And in particular, I'd check the firmware revision presently loaded
into the HSJ40 controller at CI node E, and I'd look for any HSJ-related
or storage-related errors or oddities, and for any HSJ-related reboots.
I'd also check the revision of the CIXCD, and for any associated updates.
And I'd look for any "unusual" XMI or BI widgets that might be around...
Also see SPEZKO::CLUSTER 4431.*, 5218.2, and -- if you've got a CIPCA in
the mix -- 4871.*.
Also consider an upgrade to a more recent OpenVMS version.

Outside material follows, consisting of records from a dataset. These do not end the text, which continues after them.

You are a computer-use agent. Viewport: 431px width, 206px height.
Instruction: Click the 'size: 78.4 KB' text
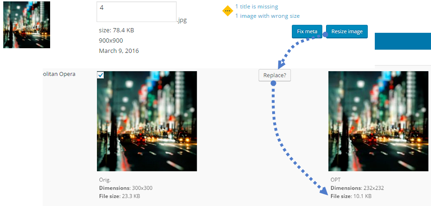click(x=116, y=30)
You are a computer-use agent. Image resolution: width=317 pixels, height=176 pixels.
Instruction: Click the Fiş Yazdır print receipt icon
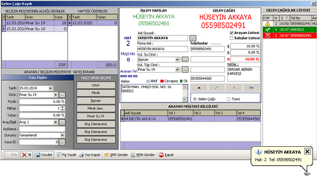pos(59,155)
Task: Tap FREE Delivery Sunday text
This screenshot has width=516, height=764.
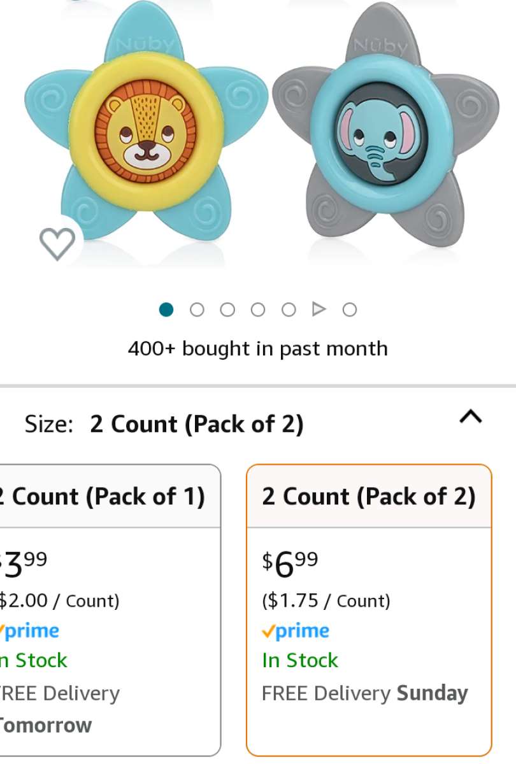Action: [364, 693]
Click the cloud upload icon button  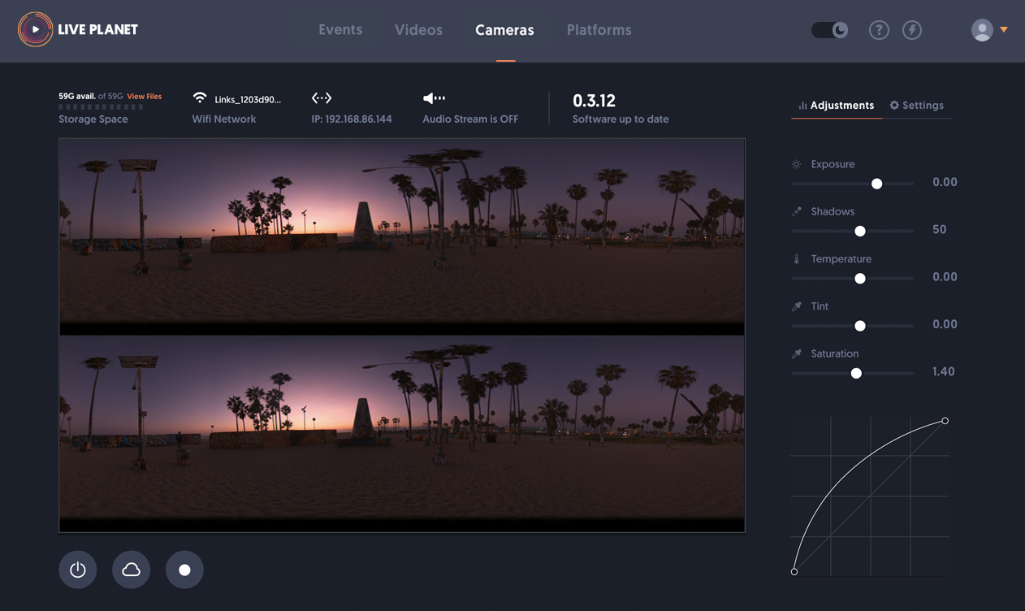coord(131,570)

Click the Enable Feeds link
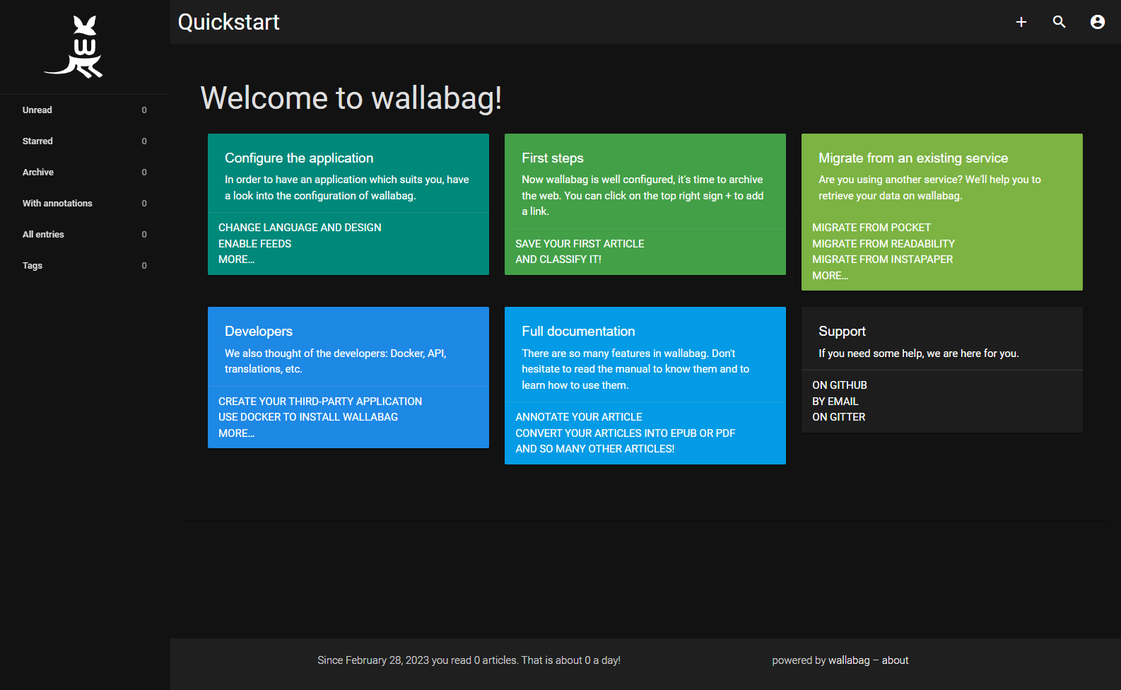coord(254,244)
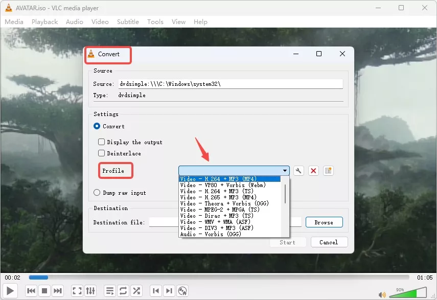
Task: Delete the selected profile via red X icon
Action: click(313, 171)

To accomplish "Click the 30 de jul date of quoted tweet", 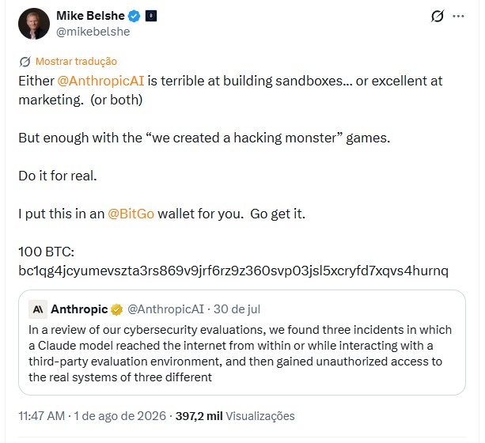I will (237, 309).
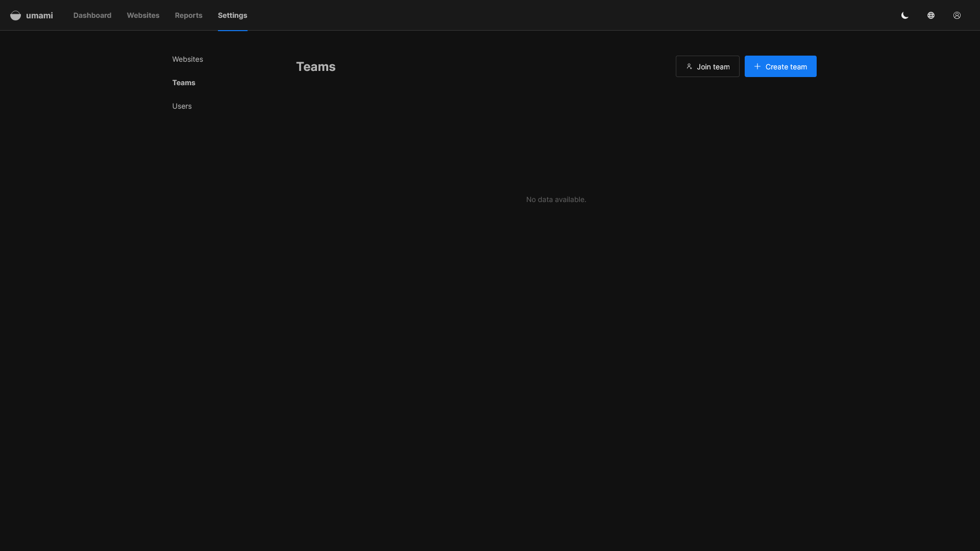Viewport: 980px width, 551px height.
Task: Click the umami logo icon
Action: pos(15,15)
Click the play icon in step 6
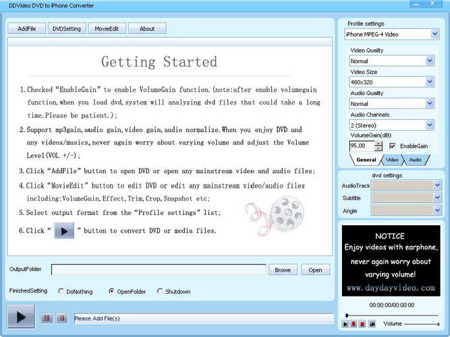The width and height of the screenshot is (450, 337). tap(64, 231)
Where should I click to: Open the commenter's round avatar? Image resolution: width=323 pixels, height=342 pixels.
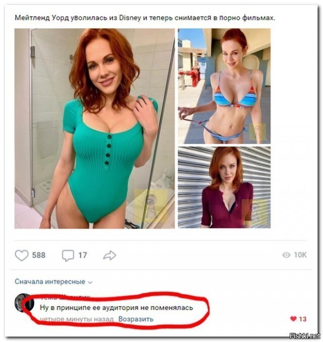pos(24,303)
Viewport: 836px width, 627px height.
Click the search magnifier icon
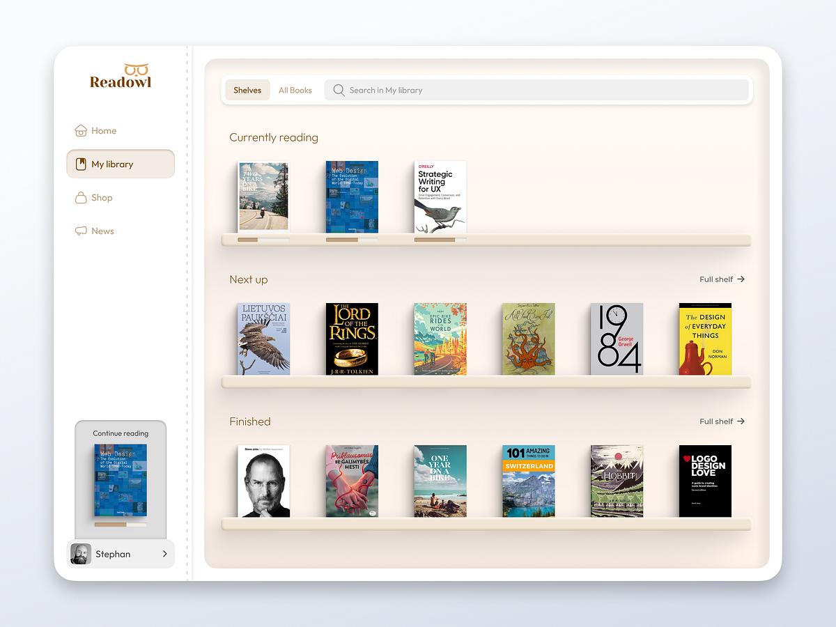point(339,90)
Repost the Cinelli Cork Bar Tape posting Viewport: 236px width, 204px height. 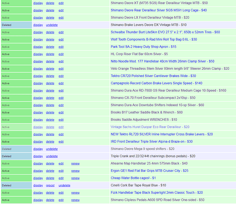coord(50,185)
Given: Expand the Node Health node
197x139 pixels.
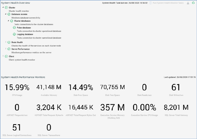Looking at the screenshot, I should (x=6, y=42).
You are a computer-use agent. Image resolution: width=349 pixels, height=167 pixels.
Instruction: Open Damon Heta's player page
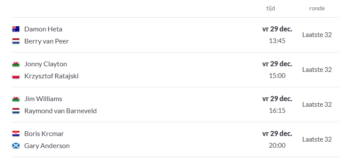click(43, 29)
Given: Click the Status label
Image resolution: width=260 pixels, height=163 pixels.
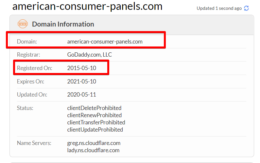Looking at the screenshot, I should 25,108.
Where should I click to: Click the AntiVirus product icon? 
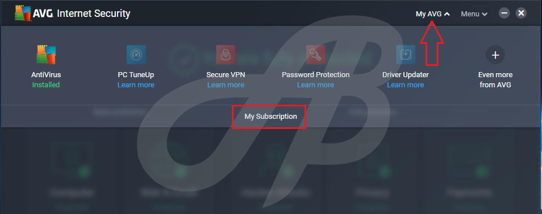(x=46, y=55)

And see SSDEVO::HSJ40_PRODUCT note 385.*, for more information on the
`DATAGRAM FOR NON-EXISTING "UCB"' errors.
|
5303.2 | MTE, tuning problems - also check cluster parameters | CSC32::B_HIBBERT | When in doubt, PANIC | Wed May 07 1997 11:25 | 21 |
| The node that was showing the port error bits set messages was logging
maitenance timer expired errors. This error indicates the system was
hanging at or above IPL 8 for an extended period. This is commonly
caused by system resource problems such as runnning out of non-paged
pool or page file space. Check the system resources on this node and
look for shortages. Use DecPS if you have it on the system, it may
help identify resource problems.
I think you said that one of the other systems actually had the
CLUEXIT. If so, check your cluster parameters. Make sure that such
things as RECNXTINTERVAL and EXPECTED_VOTES are set consistently
throughout the cluster. The node that gets the MTE errors is commonly
the node that gets the CLUEXIT unless the cluster parameters are set
strangely.
The HSJ errors are just virtual circuit closures to the CI node E. I
suspect this is either the system with the MTE or the system that
crashed.
Brian Hibbert
|